We can see that the split at 3.5 has the highest likelihood. But how much better is it? The relative improvement is given by $\( \frac{exp(-12.02) }{exp(-12.48)} = 1.58, \)$ which means that the resulting likelihood is 58% higher than the likelihood without a split.

Practical Example#

Finally, if we apply the algorithm to the dataset, we get the following result. We can see that it looks very similar to the gaussian mixture we sampled from.

from probabilistic_model.learning.nyga_distribution import NygaDistribution
from random_events.variable import Continuous

import plotly
plotly.offline.init_notebook_mode()
import plotly.graph_objects as go

distribution = NygaDistribution(Continuous("x"), min_samples_per_quantile=100, min_likelihood_improvement=0.01)
distribution = distribution.fit(dataset)
fig = go.Figure(distribution.plot(), distribution.plotly_layout())
fig.show()

Comparing this to the Gaussian distribution we sampled from, we can see that the result is very similar.

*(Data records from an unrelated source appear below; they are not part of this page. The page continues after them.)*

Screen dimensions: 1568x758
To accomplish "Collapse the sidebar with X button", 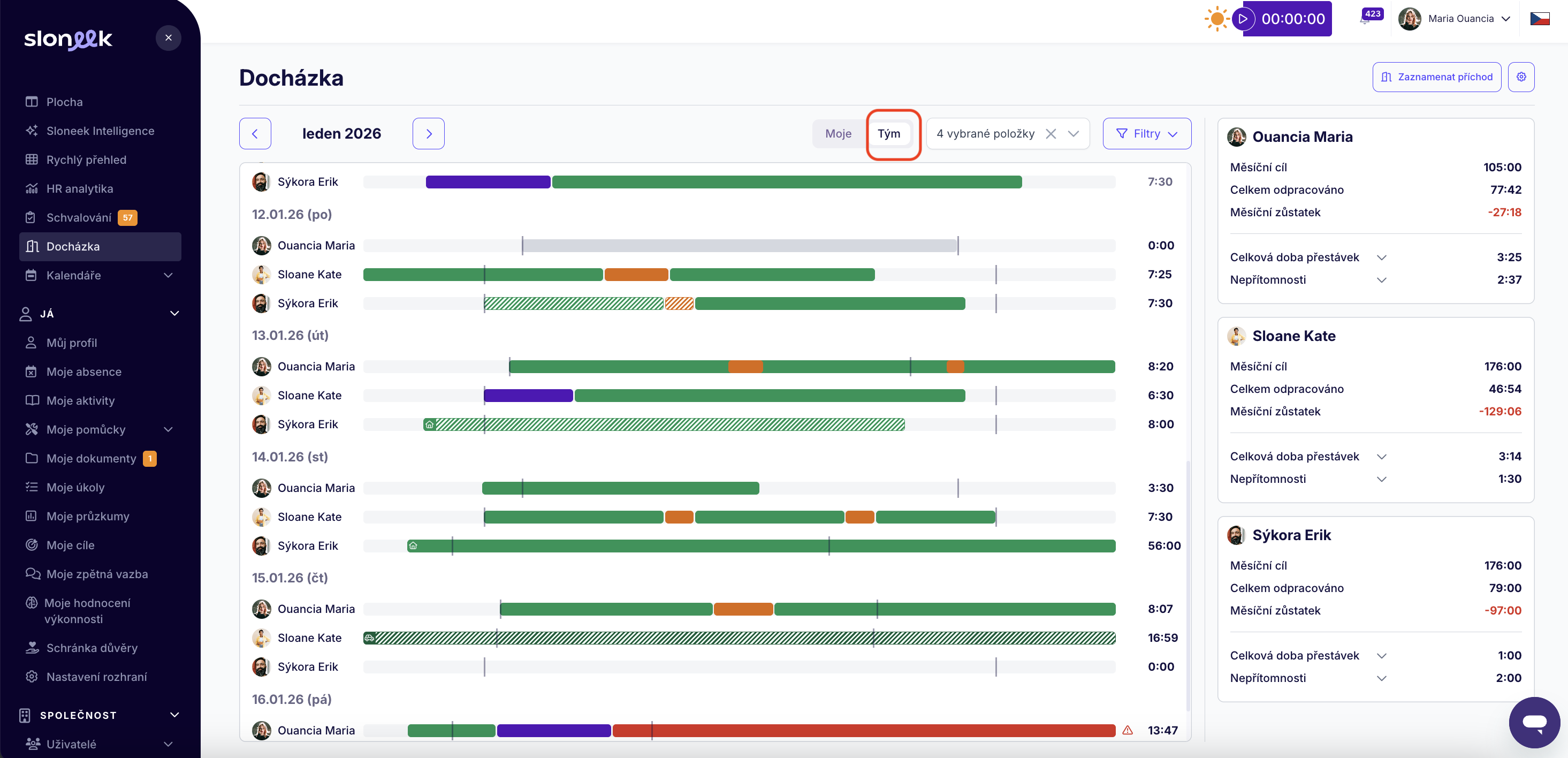I will point(169,38).
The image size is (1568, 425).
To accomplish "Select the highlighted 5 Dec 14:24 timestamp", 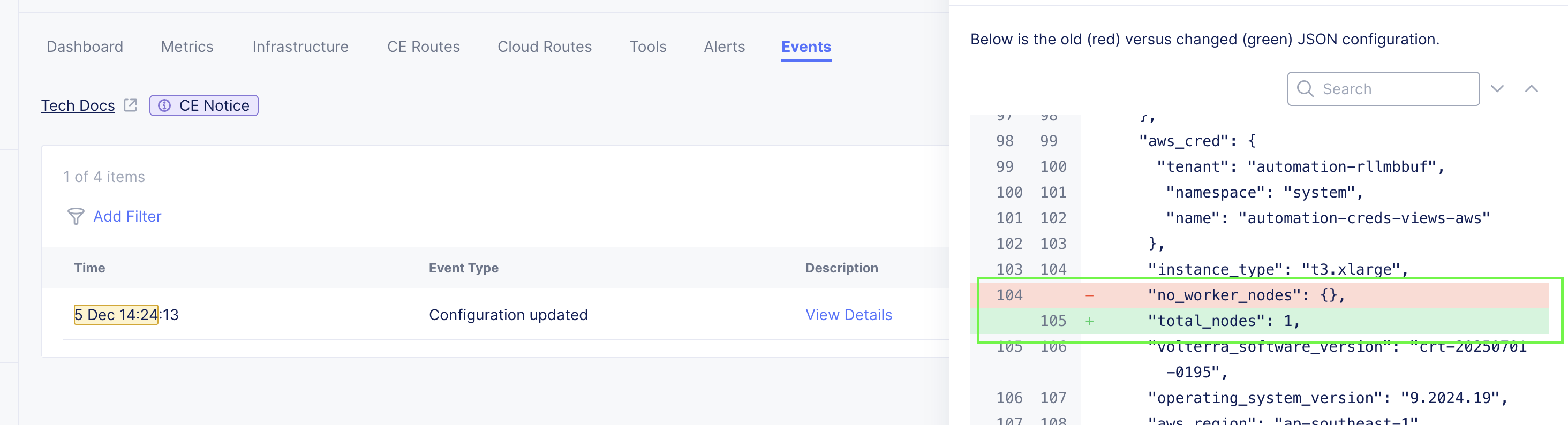I will (x=116, y=314).
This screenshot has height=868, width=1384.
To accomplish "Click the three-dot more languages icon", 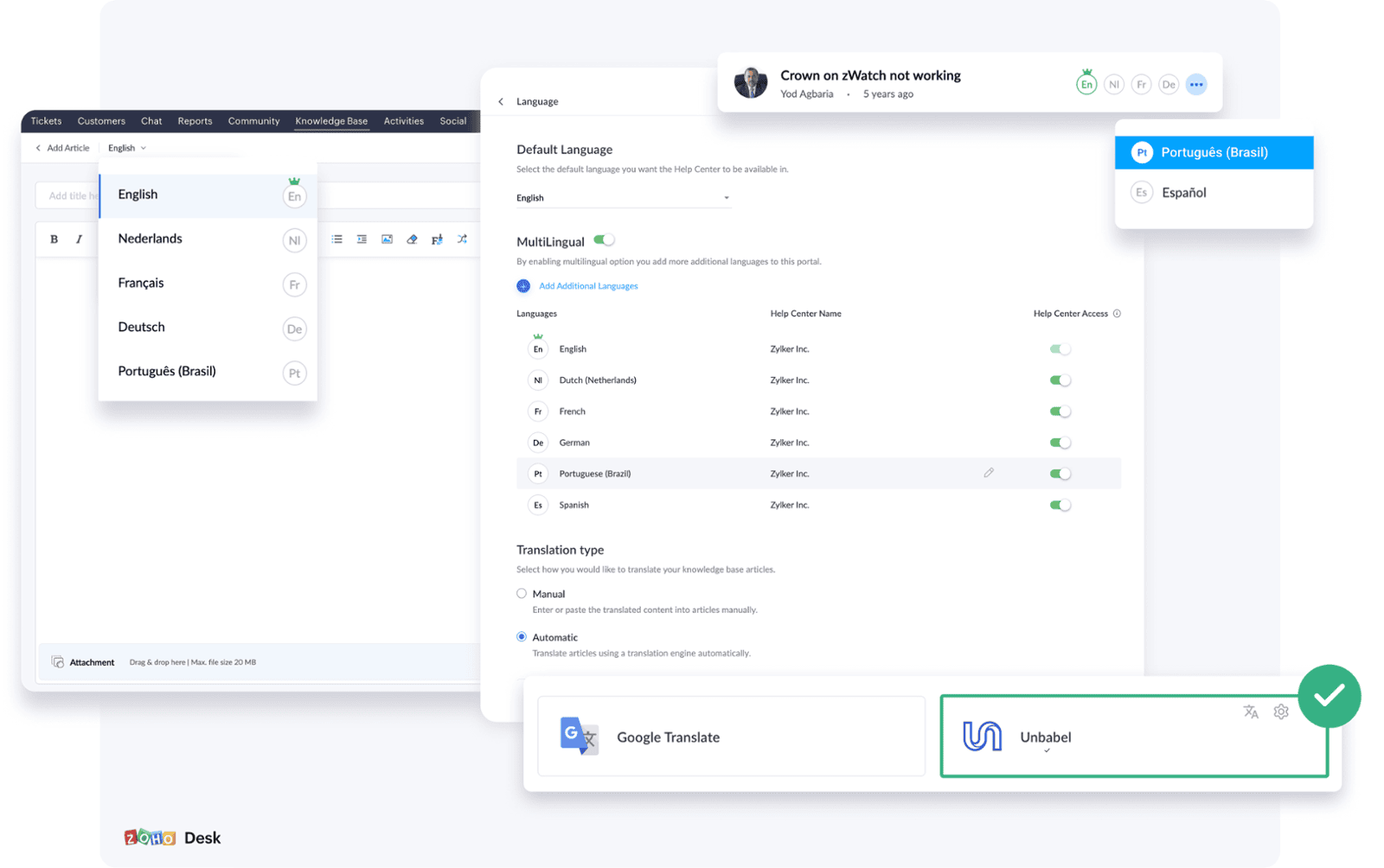I will (1195, 85).
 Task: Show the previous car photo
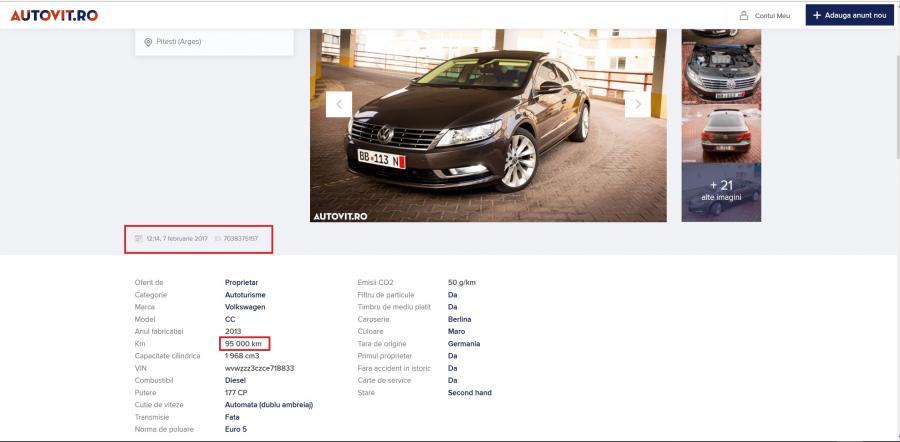338,104
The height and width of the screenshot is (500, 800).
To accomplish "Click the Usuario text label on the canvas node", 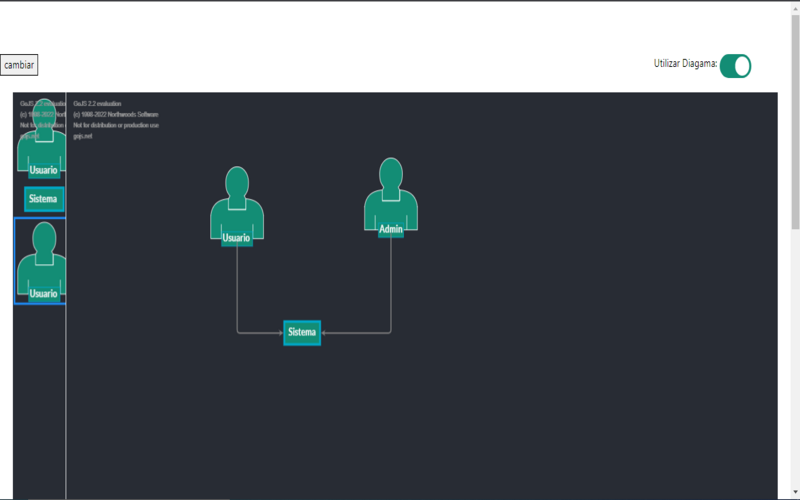I will pos(236,238).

from probabilistic_model.distributions import GaussianDistribution
from probabilistic_model.probabilistic_circuit.rx.probabilistic_circuit import *

mixture = ProbabilisticCircuit()
gaussian_1 = leaf(GaussianDistribution(Continuous("x"), 0, 1), mixture)
gaussian_2 = leaf(GaussianDistribution(Continuous("x"), 5, 0.5), mixture)
s1 = SumUnit(probabilistic_circuit = mixture)
s1.add_subcircuit(gaussian_1, np.log(0.5))
s1.add_subcircuit(gaussian_2, np.log(0.5))
fig.add_traces(mixture.plot())

In summary, the Nyga Distribution is a universal, univariate, smooth and deterministic distribution approximation without any assumptions on functional form.